23 maggio 2016

Olbia, crocevia asmatico (2011)

Quando quello straordinario istrione che era J. F. Kennedy andò a Berlino e fece un famoso discorso in cui disse “ich bin Berliner”, io sono berlinese, scatenò un entusiasmo e portò una ventata di partecipazione emotiva.
Non: io divento te in tutto, ma vedo il mondo con i tuoi occhi, posso essere te per un momento, per un periodo. E questo è un elemento fondante per una ricca dinamica sociale.
La città partecipa di uno strano paradosso che conoscono i linguisti a proposito dell'uso dei pronomi di prima e seconda persona: quando dico “io” e tu ripeti “io” diciamo la stessa parola però non ci riferiamo alla stessa cosa.
La città è un po' così: quando dici “Olbia” non è come quando lo dico io, perché è un'esperienza assolutamente personale.
Olbia non è una città multiculturale. Olbia, ha tolleranze per le multiculture, ma non lo è diventata.
Ha una fama di città aperta, ma lo è in un modo del tutto statico.
Per alcuni versi ha una “protezione semiologica” dei suoi segni, dei suoi gesti, delle sue parole.
È morfologicamente reazionaria. Gli olbiesi sono intimamente contro le novità.
Tutte le ricostruzioni dell'identità sono fatte ad usum delphini: si vanno a cercare le origini spesso per giustificare i propri particolari progetti.
L'identità si può usare come convenzione di identificazione, ma non ha niente a che vedere con la tradizione. La tradizione è tanto più interessante quanto si recuperano, tutti i passaggi di contaminazione, di differenziazione. Una delle misure per valutare la civiltà della città è vedere quante culture è diventata, non semplicemente quante ne accetta.
Aprirsi al nuovo significa sì ascoltare, ma banalmente riguarda la moltiplicità di responsabilizzazione, la capacità di affidamento alle autonomie e ai processi di autovalorizzazione.
Questo l'olbiese ce l'ha solo nei confronti della cultura del benessere.

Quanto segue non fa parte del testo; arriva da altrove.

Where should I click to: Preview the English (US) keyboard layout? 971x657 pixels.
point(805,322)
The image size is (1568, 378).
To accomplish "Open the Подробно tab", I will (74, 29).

È aperto a tutte le novità, ma solo se sono rivolte a lui. Se rispondono al suo appagamento. Al suo immaginario che ormai è di tipo merceologico.
La cultura è ornamento?
Oppure un percorso operoso in cui si preparano le visioni e le professioni del futuro. È un brulicare di azioni preliminari al “fare”.
La cultura è uno sguardo per non continuare a parlare di cambiamento (e a celebrarlo e a temerlo) senza l'inventario di ciò che è accaduto, senza il diario di ciò che si sta facendo, senza uno sporgersi avanti, su ciò che sta per venire.